Skocz do zawartości

beGM - [Playoffs 2019 West 1st Round] (1.)Golden State Warriors - (8.)Portland Trail Blazers


Tomek9248

Rekomendowane odpowiedzi

Mało czasu więc na razie tylko podział na minuty. Mam nadzieję, że liczy się jako aktywność. 

 

PG: Kevin Durant 24 / Serge Ibaka 20 / Tolliver 4

SG: Kevon Looney 36 / Draymond Green 12

SF:  Andrew Bogut 20 / Jae Crowder 15 / Nemanja Bjelica 13 

PF: Shaun Livingston 24 / David Nwaba 15 / James Ennis 9

C Stephen Curry 20/ Elfrid Payton 18 / Joe Harris 10

 

Zapomniałem o kilku zawodnikach więc poszła dyspozycja do trenera, by uwzględnił mój nowy plan.

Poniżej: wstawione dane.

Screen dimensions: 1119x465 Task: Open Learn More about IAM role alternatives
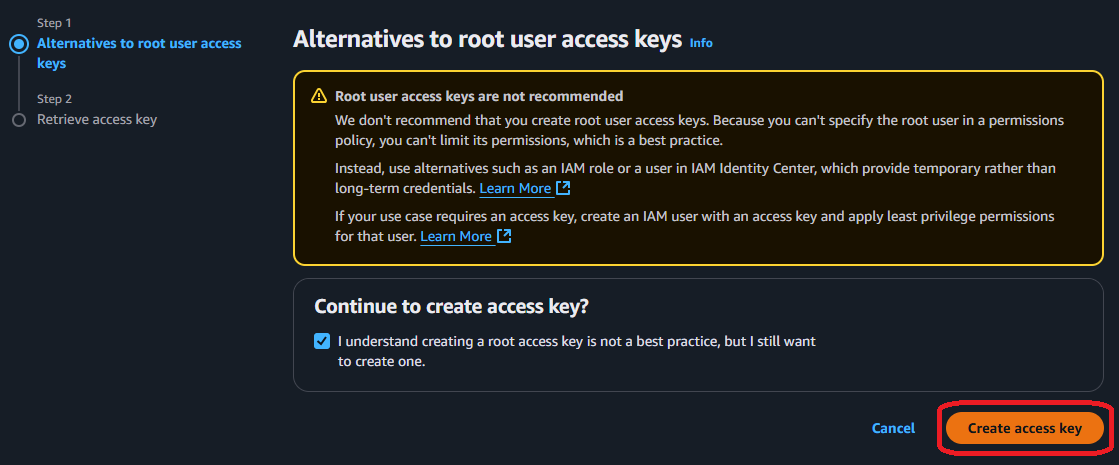pos(515,188)
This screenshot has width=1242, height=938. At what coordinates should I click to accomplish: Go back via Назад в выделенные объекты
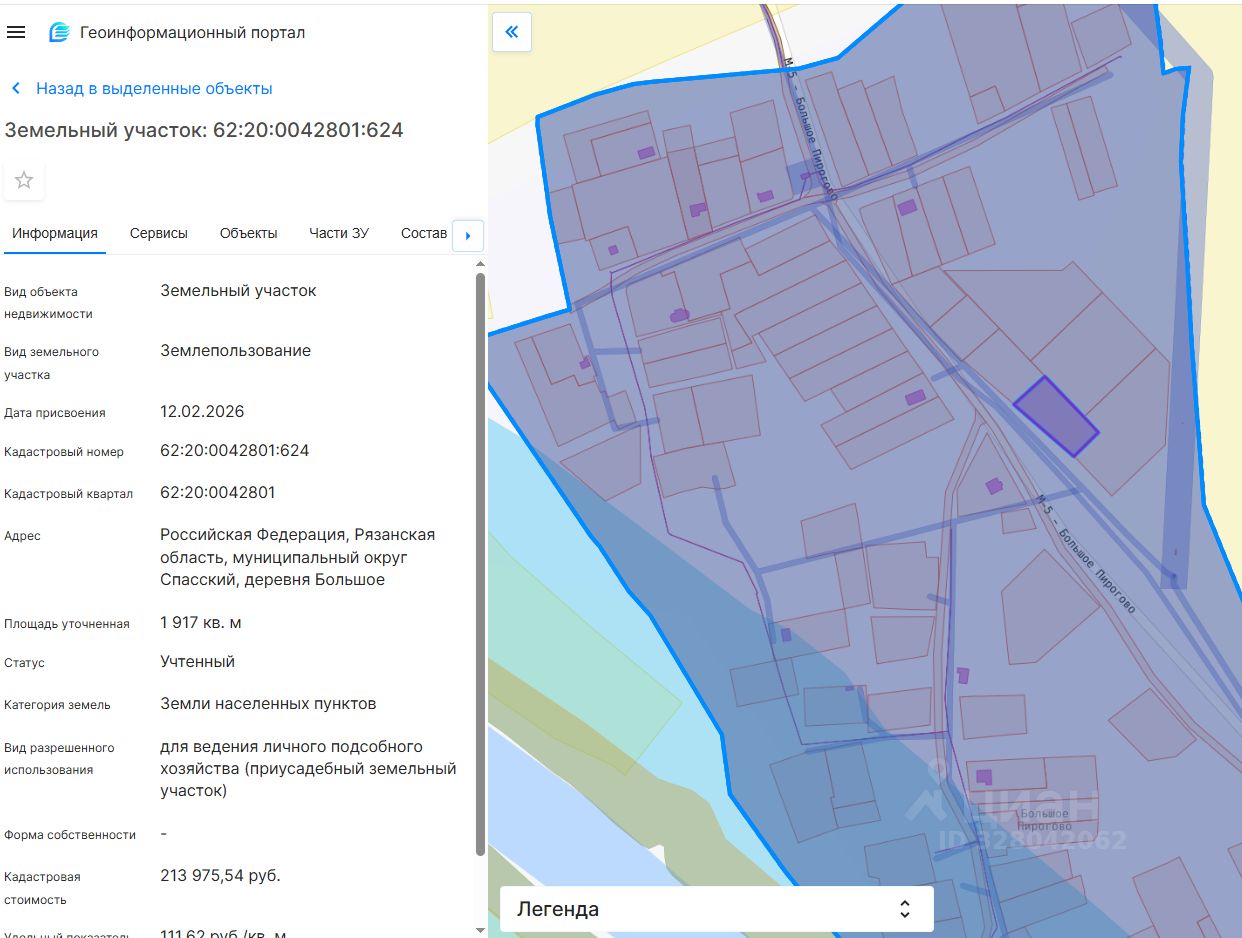[x=154, y=89]
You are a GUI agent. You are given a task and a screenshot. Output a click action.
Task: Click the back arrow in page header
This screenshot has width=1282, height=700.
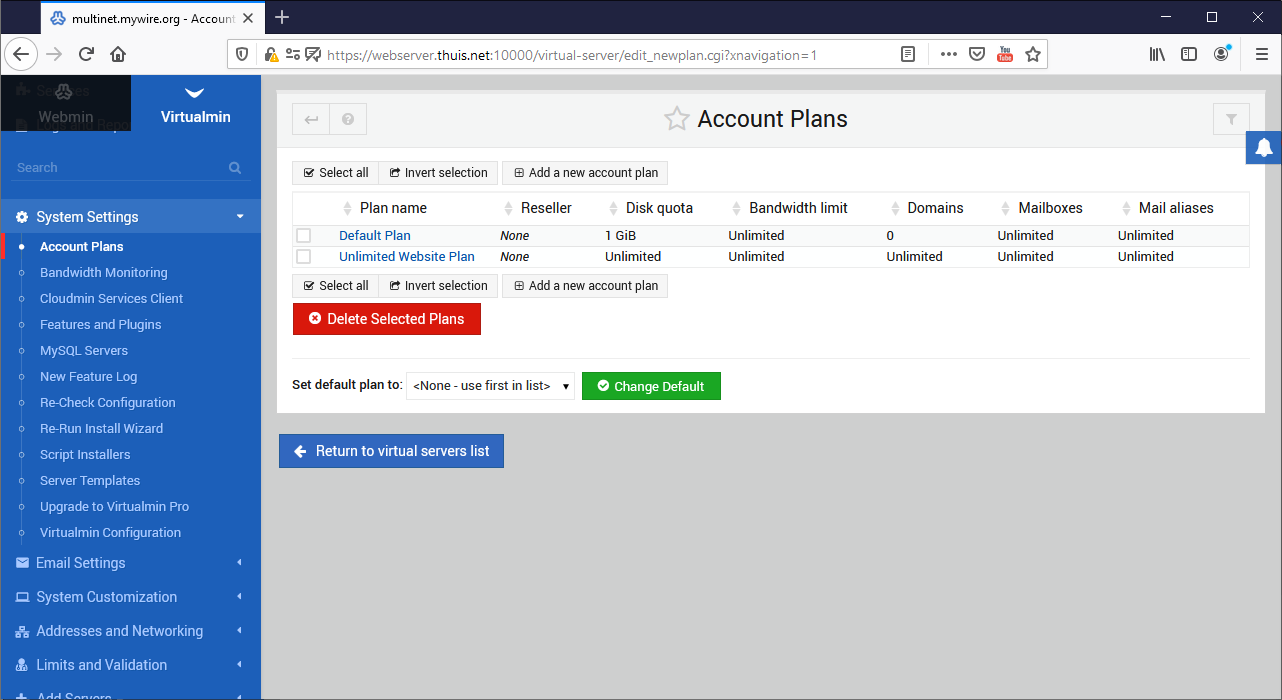[311, 119]
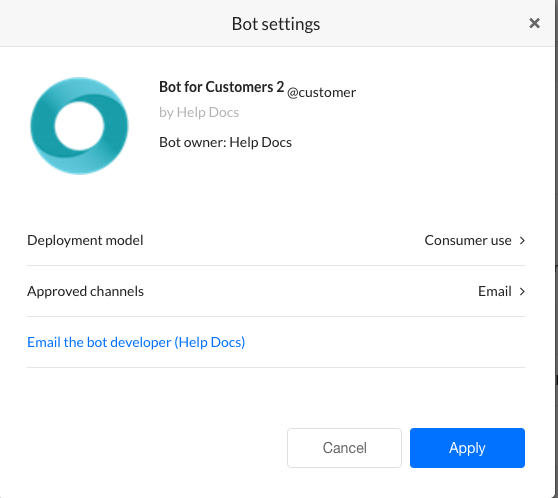Click the teal ring bot avatar
This screenshot has height=498, width=558.
click(79, 126)
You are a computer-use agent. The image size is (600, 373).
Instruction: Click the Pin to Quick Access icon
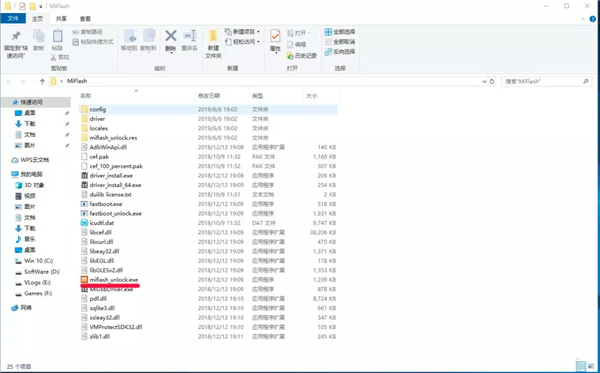tap(16, 36)
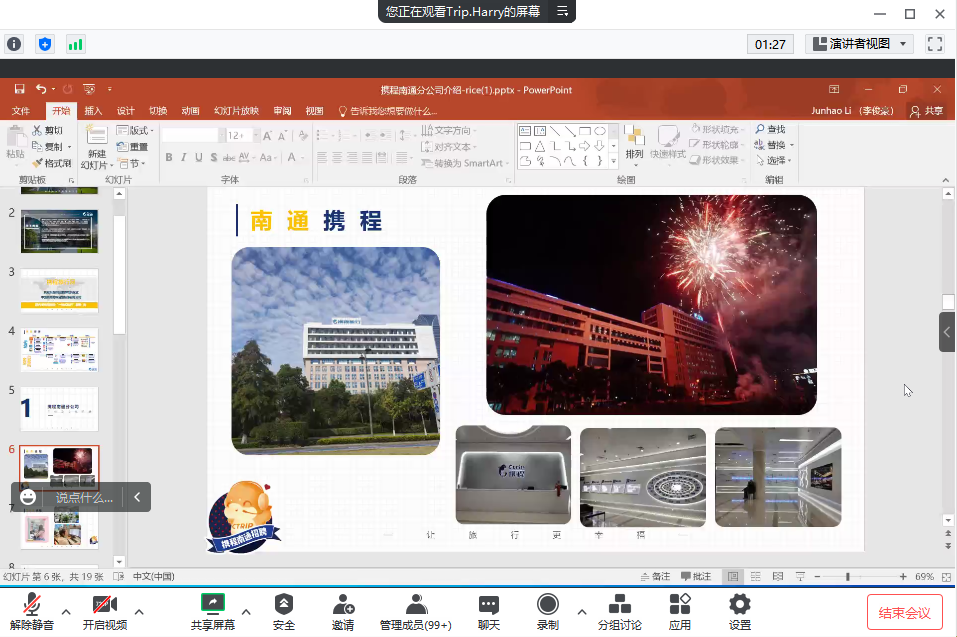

Na wszelkie pytania postaram się odpowiedzieć do połowy następnego tygodnia.

Edytowane przez Tomek9248
Odnośnik do komentarza
Udostępnij na innych stronach

2 godziny temu, january napisał:

 

Ehh, Tomek napisałbym nie trolluj,:P

 

Wyobraź sobie sytuację gdy Ibaka na obwodzie kryje, hmmm, Dellavedovę, który udaje że chce zaatakować kosz po pnr. Więc Kufous stawia mu zasłonę, Matthew uwalnia się od krycia Ibaki, następuje switch i siada na niego czekający już z pomocą Livingston albo Nwaba (kurde, zapomniałem że go mam, muszę wprowadzić adjustments)  którzy spokojnie go ogarniają. I w takiej sytuacji moża powiedzieć, że dzięki innowacyjnemu podejściu do koszykówki w 100% zneutralizowaliśmy zagranie rywala.

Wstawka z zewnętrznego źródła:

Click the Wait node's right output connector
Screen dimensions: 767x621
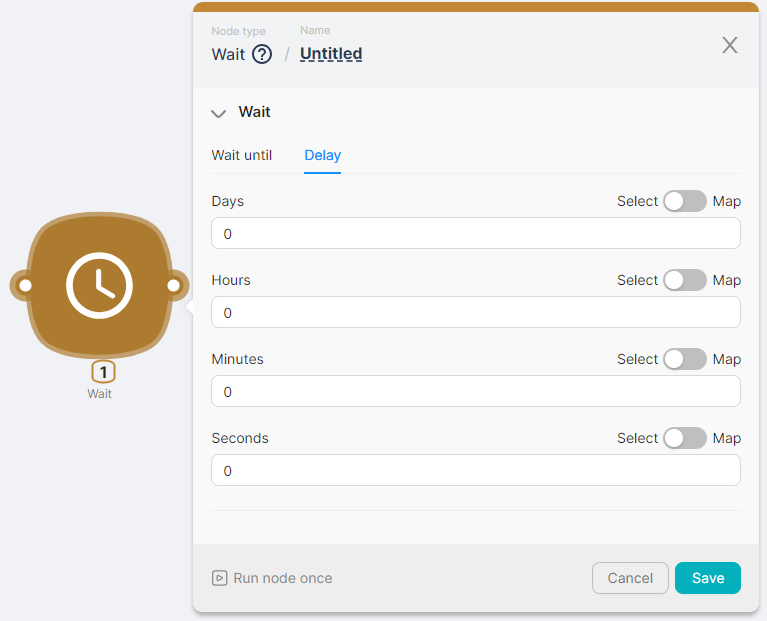tap(173, 286)
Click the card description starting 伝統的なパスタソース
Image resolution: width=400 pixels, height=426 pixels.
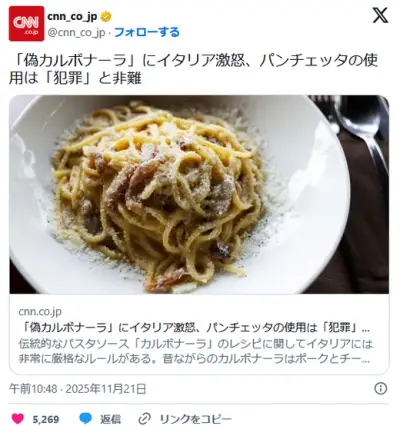click(x=195, y=351)
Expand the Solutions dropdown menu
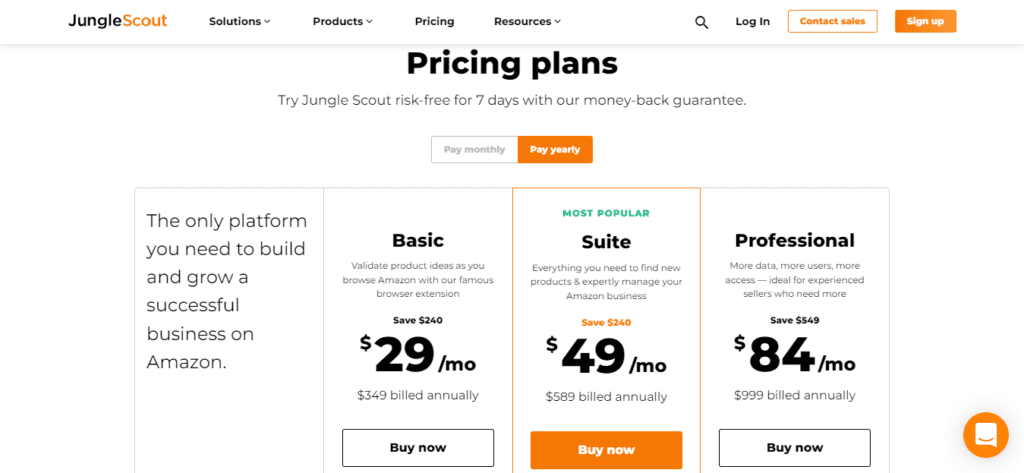This screenshot has height=473, width=1024. [x=240, y=22]
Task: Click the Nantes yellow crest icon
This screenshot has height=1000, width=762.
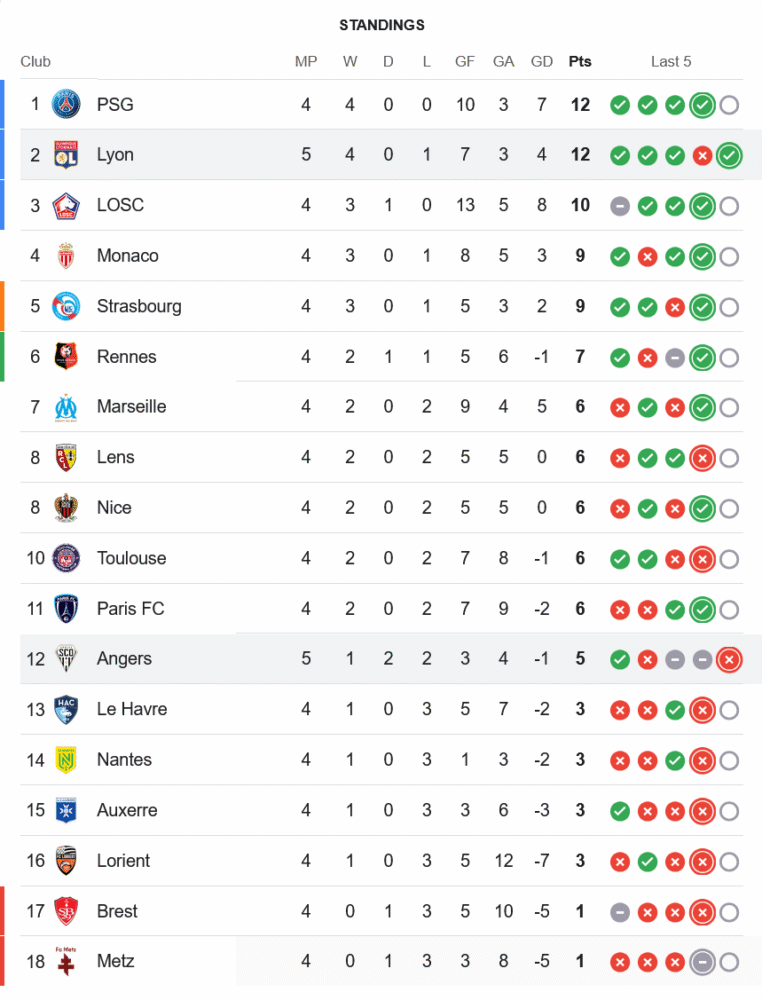Action: tap(66, 760)
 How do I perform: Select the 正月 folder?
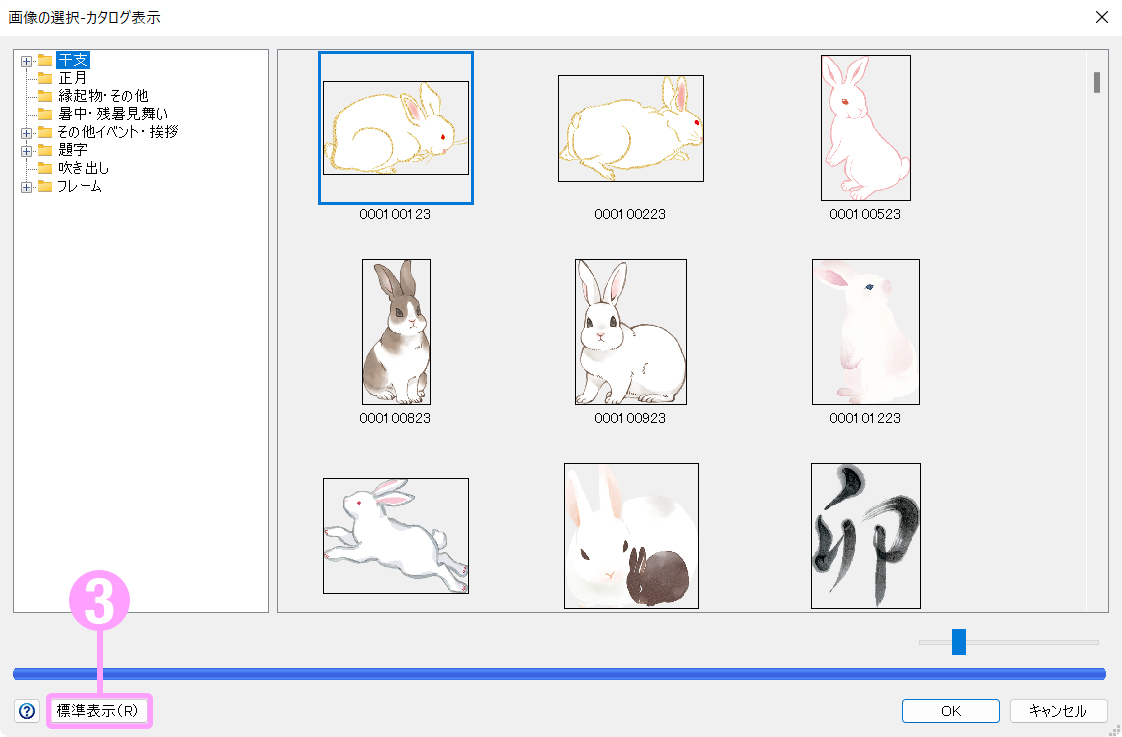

I coś o ofensywie. Gramy bardzo szybki atak. Dzięki temu, że Curry/Payton kryją wysokich rywala, a obaj bardzo dobrze zbierają i często kręcą mecze po około 10 zbiórek, to w momencie gdy mają piłkę w rękach - obaj też bardzo dobrze podają przecież w końcu to pg - dzięki kryciu obwodowych rywala w ataku pierwsi pod koszem są Durant/Ibaka i Looney, do których adresujemy piłki ala Kevin Love, a którzy dzięki temu ustawieniu mają na sobie do krycia Dellavedowe czy Kcp. Tym sposobem osiągamy przewagę i łatwe punkty.

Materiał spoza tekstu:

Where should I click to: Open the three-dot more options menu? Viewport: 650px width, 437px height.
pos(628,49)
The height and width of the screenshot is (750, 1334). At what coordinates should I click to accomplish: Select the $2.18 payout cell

Wyobrażacie sobie jak wyglądałaby taka akcja gdy rozpędzony Durant z Looneyem biegną na biednego Dellyego? Ok, będziemy grać dużo small ball bez Boguta z Looneyem na 3. WIęc w sumie Durant, Looney, Ibaka. Ja wyobrażam to sobie jakoś tak:

 

Ba! W razie czego zawsze można odrzucić piłkę na obwód gdzie do akcji przecież będą podłączać się rozpoczynający ją Curry czy Payton i w tym momencie za ich krycie muszą odpowiadać wysocy rywala. Kolejna przewaga Warriors, bo co może taki biedny 7 footer na przeciwko Currego na obwodzie?

 

 

Edytowane przez Tomek9248
Odnośnik do komentarza
Udostępnij na innych stronach

Kończąc już chyba na dziś warto jeszcze odnotować bardzo ważną dziś pozycję PF, a raczej stretch-four. W tym miejscu najwięcej minut chciałbym oddać Livingstonowi, który dzięki swojemu niewielkiemu wzrostowi (raptem 2 metry i wystający włos) dla power forwarda Blazers (gdyby takiego mieli, bo chyba nie mają). Nieustannie odcinałby go od piłki, uprawiiał agresywny reach in dzięki długim łapskom i przewadze szybkości, a także w przypadku kontry szybko urywał się swemu pierwszemu obrońcy.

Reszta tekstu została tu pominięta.